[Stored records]
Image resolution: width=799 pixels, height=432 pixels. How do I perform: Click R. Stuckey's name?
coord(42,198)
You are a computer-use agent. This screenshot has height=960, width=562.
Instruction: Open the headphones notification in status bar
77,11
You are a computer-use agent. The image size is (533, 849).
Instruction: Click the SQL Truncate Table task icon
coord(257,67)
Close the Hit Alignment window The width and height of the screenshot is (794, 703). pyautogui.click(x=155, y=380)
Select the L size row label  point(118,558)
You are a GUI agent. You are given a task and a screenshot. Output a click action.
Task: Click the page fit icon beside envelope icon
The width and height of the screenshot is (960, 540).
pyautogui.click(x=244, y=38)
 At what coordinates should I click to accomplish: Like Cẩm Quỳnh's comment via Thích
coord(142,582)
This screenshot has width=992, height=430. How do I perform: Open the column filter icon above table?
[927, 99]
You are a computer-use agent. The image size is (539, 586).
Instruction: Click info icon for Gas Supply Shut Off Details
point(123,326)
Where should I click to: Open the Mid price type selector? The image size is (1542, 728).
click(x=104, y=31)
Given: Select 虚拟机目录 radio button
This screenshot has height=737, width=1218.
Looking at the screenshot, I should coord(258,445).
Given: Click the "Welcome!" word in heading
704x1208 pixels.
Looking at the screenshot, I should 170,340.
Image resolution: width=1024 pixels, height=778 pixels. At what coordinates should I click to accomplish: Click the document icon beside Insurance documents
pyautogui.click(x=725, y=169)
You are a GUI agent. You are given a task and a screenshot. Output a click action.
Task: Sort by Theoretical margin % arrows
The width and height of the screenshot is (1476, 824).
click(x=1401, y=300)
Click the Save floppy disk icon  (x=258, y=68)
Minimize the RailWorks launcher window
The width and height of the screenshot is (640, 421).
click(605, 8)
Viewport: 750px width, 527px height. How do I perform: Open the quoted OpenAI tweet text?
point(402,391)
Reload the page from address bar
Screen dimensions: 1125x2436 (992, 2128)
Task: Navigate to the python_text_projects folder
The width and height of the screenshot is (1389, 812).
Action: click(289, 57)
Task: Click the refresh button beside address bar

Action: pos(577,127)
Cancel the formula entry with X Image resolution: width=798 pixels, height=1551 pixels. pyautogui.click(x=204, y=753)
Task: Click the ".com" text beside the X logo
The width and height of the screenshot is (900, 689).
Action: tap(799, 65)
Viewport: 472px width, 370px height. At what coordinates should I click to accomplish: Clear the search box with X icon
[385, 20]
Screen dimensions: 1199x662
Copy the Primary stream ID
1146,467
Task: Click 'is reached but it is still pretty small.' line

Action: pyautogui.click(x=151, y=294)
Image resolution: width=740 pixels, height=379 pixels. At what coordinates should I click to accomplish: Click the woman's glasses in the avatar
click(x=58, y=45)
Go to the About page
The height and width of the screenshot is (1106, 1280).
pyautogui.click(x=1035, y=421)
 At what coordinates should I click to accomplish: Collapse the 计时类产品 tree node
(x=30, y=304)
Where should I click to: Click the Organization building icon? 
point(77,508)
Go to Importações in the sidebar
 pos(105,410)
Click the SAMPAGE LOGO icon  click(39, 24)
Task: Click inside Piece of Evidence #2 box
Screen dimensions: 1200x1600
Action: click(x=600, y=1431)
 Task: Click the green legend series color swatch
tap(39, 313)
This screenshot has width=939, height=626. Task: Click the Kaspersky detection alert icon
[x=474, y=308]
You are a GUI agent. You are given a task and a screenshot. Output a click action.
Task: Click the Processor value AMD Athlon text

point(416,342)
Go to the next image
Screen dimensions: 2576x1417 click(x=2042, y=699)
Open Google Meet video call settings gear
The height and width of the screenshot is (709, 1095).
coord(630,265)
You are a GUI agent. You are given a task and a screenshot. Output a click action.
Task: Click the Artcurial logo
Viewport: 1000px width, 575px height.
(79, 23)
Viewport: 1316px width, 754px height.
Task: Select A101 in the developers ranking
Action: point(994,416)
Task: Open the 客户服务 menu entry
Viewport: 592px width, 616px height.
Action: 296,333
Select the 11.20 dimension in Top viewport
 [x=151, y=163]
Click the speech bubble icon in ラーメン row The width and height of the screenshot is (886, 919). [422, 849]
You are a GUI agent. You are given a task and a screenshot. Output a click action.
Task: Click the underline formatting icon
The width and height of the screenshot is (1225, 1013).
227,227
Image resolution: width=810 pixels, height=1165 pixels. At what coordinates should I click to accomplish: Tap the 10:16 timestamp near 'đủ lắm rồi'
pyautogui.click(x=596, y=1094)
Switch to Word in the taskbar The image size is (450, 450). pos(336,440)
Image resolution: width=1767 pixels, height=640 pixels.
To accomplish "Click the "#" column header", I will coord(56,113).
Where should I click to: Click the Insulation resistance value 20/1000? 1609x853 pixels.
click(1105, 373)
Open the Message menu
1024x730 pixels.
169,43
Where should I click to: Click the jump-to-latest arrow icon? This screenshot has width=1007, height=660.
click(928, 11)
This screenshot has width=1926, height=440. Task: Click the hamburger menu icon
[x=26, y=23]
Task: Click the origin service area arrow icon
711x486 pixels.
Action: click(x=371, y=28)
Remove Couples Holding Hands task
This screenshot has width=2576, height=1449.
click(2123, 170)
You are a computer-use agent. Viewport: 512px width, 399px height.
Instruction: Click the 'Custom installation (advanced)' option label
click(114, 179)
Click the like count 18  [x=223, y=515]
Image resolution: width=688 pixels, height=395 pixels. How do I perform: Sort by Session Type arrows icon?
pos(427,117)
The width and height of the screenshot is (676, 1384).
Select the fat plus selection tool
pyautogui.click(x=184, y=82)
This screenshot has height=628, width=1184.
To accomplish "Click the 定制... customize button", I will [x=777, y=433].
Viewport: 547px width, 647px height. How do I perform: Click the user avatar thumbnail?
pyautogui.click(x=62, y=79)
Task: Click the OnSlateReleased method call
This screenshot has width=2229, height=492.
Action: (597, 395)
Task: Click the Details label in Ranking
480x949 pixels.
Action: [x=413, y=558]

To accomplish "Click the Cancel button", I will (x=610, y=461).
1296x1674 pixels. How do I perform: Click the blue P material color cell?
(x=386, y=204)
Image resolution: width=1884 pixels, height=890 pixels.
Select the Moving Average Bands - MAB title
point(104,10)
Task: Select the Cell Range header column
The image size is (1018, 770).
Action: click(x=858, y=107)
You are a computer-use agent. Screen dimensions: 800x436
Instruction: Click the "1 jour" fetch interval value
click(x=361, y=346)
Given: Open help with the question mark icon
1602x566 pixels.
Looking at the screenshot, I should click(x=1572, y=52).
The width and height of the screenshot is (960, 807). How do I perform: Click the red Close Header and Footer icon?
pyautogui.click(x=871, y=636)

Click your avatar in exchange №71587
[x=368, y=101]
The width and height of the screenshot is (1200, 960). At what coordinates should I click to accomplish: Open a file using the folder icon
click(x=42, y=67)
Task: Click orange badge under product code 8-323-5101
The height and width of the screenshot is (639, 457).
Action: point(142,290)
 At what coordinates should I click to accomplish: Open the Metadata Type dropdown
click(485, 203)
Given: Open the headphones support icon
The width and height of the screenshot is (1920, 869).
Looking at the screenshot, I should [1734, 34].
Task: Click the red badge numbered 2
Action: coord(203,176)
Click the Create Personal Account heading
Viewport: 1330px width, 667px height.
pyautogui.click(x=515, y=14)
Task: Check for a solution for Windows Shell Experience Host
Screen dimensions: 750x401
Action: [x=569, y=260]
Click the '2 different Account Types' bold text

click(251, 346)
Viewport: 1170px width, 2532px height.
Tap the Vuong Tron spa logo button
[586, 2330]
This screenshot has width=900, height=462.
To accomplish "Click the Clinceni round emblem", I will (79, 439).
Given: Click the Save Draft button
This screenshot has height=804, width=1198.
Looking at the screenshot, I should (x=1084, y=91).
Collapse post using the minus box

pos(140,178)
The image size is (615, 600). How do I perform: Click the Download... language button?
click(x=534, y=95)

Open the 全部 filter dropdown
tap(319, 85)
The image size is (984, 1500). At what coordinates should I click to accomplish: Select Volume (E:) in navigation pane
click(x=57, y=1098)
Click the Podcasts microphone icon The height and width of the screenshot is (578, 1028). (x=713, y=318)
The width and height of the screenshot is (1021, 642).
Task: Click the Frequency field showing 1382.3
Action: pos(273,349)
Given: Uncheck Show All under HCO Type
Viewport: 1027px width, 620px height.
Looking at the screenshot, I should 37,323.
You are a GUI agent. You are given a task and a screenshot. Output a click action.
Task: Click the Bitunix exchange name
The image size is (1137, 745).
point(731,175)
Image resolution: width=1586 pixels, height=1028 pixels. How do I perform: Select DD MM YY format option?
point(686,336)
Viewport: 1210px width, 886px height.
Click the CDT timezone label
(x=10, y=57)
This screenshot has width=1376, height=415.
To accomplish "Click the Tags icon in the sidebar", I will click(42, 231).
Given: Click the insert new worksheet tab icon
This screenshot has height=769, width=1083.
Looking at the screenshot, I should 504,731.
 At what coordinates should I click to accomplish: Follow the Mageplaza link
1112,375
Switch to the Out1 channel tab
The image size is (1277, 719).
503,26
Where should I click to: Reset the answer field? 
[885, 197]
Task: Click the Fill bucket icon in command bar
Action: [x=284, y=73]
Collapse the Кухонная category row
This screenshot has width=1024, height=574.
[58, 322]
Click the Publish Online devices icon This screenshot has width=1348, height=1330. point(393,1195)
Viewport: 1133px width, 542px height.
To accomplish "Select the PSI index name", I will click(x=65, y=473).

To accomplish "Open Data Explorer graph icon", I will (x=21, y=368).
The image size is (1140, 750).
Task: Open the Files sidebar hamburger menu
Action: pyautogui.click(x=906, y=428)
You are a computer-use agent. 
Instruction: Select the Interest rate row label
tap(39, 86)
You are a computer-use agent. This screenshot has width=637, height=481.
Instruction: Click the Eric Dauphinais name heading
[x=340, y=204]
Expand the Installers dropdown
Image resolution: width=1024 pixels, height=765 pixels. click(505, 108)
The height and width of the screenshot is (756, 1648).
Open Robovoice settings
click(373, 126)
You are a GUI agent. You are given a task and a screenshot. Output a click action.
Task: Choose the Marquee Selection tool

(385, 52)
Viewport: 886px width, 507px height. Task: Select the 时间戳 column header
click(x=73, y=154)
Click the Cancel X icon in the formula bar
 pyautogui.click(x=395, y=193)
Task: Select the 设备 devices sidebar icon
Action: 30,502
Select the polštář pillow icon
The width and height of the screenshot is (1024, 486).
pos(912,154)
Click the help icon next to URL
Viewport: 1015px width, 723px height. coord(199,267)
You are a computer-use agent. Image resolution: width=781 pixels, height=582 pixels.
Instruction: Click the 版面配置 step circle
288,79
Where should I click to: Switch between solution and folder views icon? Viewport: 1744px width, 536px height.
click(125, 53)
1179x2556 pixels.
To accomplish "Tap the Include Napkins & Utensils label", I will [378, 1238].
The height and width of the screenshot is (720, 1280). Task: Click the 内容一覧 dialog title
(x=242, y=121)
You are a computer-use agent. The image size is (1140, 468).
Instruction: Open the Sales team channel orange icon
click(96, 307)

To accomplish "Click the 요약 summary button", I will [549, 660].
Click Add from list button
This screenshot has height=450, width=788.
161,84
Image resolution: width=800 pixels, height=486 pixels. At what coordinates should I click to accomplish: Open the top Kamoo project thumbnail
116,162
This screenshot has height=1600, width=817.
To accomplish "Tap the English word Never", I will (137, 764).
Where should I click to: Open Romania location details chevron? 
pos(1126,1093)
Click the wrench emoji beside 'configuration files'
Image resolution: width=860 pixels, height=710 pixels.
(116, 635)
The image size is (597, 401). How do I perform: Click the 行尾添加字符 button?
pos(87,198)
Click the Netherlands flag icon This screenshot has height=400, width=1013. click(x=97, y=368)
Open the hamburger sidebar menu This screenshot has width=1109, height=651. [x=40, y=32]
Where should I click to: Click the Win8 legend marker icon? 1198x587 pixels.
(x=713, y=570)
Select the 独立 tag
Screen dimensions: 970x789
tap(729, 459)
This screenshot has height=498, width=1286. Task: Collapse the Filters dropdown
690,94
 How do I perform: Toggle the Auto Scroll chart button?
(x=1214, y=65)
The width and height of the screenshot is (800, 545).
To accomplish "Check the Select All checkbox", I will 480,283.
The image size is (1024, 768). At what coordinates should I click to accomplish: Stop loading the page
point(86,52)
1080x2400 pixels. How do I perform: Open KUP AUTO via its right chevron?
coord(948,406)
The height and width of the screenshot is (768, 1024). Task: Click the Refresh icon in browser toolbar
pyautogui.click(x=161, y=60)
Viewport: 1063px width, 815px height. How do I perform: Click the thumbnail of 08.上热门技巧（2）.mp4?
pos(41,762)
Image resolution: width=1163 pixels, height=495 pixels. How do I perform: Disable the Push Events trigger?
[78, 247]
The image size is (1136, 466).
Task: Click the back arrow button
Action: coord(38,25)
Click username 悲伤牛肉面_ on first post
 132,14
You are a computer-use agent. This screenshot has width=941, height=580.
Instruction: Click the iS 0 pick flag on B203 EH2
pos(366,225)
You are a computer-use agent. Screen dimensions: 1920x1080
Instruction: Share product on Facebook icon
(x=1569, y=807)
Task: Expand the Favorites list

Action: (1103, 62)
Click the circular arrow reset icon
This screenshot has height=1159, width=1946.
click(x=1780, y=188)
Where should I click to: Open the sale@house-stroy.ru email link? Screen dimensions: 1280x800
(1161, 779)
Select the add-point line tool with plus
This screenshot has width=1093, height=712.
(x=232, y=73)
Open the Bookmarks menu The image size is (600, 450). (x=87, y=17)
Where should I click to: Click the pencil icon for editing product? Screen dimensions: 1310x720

HOW TO COMPLETE THIS TASK
Nothing beyond the line that contains "Given: Select 虚拟机目录 radio button" belongs in the answer; reproduce the entries exactly from their first line through it.

EXERCISE RESULT
Image resolution: width=799 pixels, height=432 pixels. How do I perform: Click R. Stuckey's name?
coord(42,198)
You are a computer-use agent. This screenshot has height=960, width=562.
Instruction: Open the headphones notification in status bar
77,11
You are a computer-use agent. The image size is (533, 849).
Instruction: Click the SQL Truncate Table task icon
coord(257,67)
Close the Hit Alignment window The width and height of the screenshot is (794, 703). pyautogui.click(x=155, y=380)
Select the L size row label  point(118,558)
You are a GUI agent. You are given a task and a screenshot. Output a click action.
Task: Click the page fit icon beside envelope icon
The width and height of the screenshot is (960, 540).
pyautogui.click(x=244, y=38)
 At what coordinates should I click to accomplish: Like Cẩm Quỳnh's comment via Thích
coord(142,582)
This screenshot has width=992, height=430. How do I perform: Open the column filter icon above table?
[927, 99]
You are a computer-use agent. The image size is (539, 586).
Instruction: Click info icon for Gas Supply Shut Off Details
point(123,326)
Where should I click to: Open the Mid price type selector? The image size is (1542, 728).
click(x=104, y=31)
Given: Select 虚拟机目录 radio button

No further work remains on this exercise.